- [Texte fourni]
....................
Les dangers de l’aide militarisée en Afghanistan
En moyenne, toutes les demi-heures, une femme afghane meurt de complications liées à sa grossesse, une autre meurt de la tuberculose et quatorze enfants meurent, des décès qui pour la plupart auraient pu être évités. Huit ans après la chute des Talibans, les besoins humanitaires et de développement en Afghanistan sont toujours aussi criants.
Il ne fait aucun doute que les Afghans ont obtenu quelques améliorations, par exemple un accès plus large aux soins médicaux et à l’éducation. Mais alors que le déploiement d’un soldat américain en Afghanistan coûte environ 1 million de dollars par an, seulement 93 dollars d’aide au développement ont été versés en moyenne par an et par Afghan au cours des sept dernières années. Une trop grande partie de cette aide s’est orientée vers des « dépannages d’urgence » et des solutions provisoires, au lieu de se concentrer sur ce qui pourrait engendrer à long terme des résultats positifs et durables pour les Afghans.
Avec les pressions politiques pour « montrer des résultats » qui s’intensifient dans les pays qui déploient des troupes en Afghanistan, l’aide passe de plus en plus par des acteurs militaires afin de « gagner les coeurs et les esprits ». Mais on néglige dans le même temps les efforts nécessaires pour s’attaquer aux causes profondes de la pauvreté et reconstruire le chaos causé par trois décennies de conflit et de désordre. Les projets de développement mis en place grâce aux finances de l’armée ou via des structures à dominante militaire ont pour but d’obtenir des résultats rapides, mais sont souvent mal mis en oeuvre, inadéquats et sans une implication de la population locale suffisante pour pouvoir être viables à long terme. Peu de preuves attestent que cette approche renforce effectivement la stabilité. Paradoxalement, l’implication militaire dans des activités de développement met parfois davantage en danger des vies afghanes car ces projets sont très vite pris pour cibles par des groupes anti-gouvernementaux.
....................
- [Extraits de données]
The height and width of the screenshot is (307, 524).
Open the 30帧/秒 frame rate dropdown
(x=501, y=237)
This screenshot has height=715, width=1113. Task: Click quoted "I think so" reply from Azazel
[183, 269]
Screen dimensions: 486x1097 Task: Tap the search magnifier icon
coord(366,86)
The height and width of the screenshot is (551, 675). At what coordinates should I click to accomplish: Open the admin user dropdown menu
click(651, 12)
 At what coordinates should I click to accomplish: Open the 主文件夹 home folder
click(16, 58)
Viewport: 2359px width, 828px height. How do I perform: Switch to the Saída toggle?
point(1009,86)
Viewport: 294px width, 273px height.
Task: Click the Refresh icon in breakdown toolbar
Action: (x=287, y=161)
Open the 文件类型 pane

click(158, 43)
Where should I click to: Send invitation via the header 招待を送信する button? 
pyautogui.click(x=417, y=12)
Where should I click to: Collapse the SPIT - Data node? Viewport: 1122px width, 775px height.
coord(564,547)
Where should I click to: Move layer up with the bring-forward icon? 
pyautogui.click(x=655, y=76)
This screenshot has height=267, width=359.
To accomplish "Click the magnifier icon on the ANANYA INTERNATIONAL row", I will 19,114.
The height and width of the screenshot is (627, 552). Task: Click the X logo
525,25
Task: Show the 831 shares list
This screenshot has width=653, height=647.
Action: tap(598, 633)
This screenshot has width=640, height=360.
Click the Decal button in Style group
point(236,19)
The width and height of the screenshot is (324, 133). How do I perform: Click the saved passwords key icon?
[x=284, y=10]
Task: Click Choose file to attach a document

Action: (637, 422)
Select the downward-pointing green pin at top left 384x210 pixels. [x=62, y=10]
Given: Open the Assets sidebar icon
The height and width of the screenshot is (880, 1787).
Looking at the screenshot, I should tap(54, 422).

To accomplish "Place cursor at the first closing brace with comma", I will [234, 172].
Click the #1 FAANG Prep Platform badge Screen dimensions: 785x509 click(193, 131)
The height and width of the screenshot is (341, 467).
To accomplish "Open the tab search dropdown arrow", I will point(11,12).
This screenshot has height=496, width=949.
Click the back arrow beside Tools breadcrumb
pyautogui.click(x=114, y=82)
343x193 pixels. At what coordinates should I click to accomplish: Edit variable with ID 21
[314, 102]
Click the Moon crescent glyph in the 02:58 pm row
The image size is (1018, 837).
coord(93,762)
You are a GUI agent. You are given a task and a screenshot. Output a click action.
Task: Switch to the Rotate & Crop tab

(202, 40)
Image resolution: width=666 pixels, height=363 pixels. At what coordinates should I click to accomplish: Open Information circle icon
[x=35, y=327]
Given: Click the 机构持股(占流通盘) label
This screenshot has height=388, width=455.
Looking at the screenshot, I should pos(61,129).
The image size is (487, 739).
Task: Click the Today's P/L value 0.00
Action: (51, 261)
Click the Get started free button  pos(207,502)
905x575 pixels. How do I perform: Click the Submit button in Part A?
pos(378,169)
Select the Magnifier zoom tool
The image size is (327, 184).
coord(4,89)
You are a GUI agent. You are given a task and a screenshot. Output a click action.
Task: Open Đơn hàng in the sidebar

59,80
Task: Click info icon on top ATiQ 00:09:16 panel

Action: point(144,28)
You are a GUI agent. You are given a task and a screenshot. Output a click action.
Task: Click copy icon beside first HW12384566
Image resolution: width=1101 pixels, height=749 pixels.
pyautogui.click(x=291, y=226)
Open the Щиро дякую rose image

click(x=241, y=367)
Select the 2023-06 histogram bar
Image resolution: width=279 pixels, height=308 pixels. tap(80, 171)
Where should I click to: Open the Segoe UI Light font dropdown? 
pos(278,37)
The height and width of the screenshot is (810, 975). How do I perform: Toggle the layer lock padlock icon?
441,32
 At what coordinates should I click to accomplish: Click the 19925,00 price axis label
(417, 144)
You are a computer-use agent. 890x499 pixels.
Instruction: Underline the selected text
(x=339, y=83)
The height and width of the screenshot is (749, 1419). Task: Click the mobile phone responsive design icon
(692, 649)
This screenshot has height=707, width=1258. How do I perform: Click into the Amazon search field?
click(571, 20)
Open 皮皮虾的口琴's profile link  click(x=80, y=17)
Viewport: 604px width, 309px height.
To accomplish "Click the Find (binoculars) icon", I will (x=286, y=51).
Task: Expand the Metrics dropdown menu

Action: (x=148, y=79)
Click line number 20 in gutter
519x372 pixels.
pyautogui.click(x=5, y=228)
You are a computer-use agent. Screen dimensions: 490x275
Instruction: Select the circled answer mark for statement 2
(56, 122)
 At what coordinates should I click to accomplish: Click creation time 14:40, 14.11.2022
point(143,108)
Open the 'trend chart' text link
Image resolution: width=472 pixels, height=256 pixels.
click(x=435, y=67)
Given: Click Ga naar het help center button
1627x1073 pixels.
....................
- [Consigne] Citez en entier, sans aucune modification, le texte ci-dessus sur l'aide militarisée en Afghanistan.

- [Réponse]
Les dangers de l’aide militarisée en Afghanistan
En moyenne, toutes les demi-heures, une femme afghane meurt de complications liées à sa grossesse, une autre meurt de la tuberculose et quatorze enfants meurent, des décès qui pour la plupart auraient pu être évités. Huit ans après la chute des Talibans, les besoins humanitaires et de développement en Afghanistan sont toujours aussi criants.
Il ne fait aucun doute que les Afghans ont obtenu quelques améliorations, par exemple un accès plus large aux soins médicaux et à l’éducation. Mais alors que le déploiement d’un soldat américain en Afghanistan coûte environ 1 million de dollars par an, seulement 93 dollars d’aide au développement ont été versés en moyenne par an et par Afghan au cours des sept dernières années. Une trop grande partie de cette aide s’est orientée vers des « dépannages d’urgence » et des solutions provisoires, au lieu de se concentrer sur ce qui pourrait engendrer à long terme des résultats positifs et durables pour les Afghans.
Avec les pressions politiques pour « montrer des résultats » qui s’intensifient dans les pays qui déploient des troupes en Afghanistan, l’aide passe de plus en plus par des acteurs militaires afin de « gagner les coeurs et les esprits ». Mais on néglige dans le même temps les efforts nécessaires pour s’attaquer aux causes profondes de la pauvreté et reconstruire le chaos causé par trois décennies de conflit et de désordre. Les projets de développement mis en place grâce aux finances de l’armée ou via des structures à dominante militaire ont pour but d’obtenir des résultats rapides, mais sont souvent mal mis en oeuvre, inadéquats et sans une implication de la population locale suffisante pour pouvoir être viables à long terme. Peu de preuves attestent que cette approche renforce effectivement la stabilité. Paradoxalement, l’implication militaire dans des activités de développement met parfois davantage en danger des vies afghanes car ces projets sont très vite pris pour cibles par des groupes anti-gouvernementaux.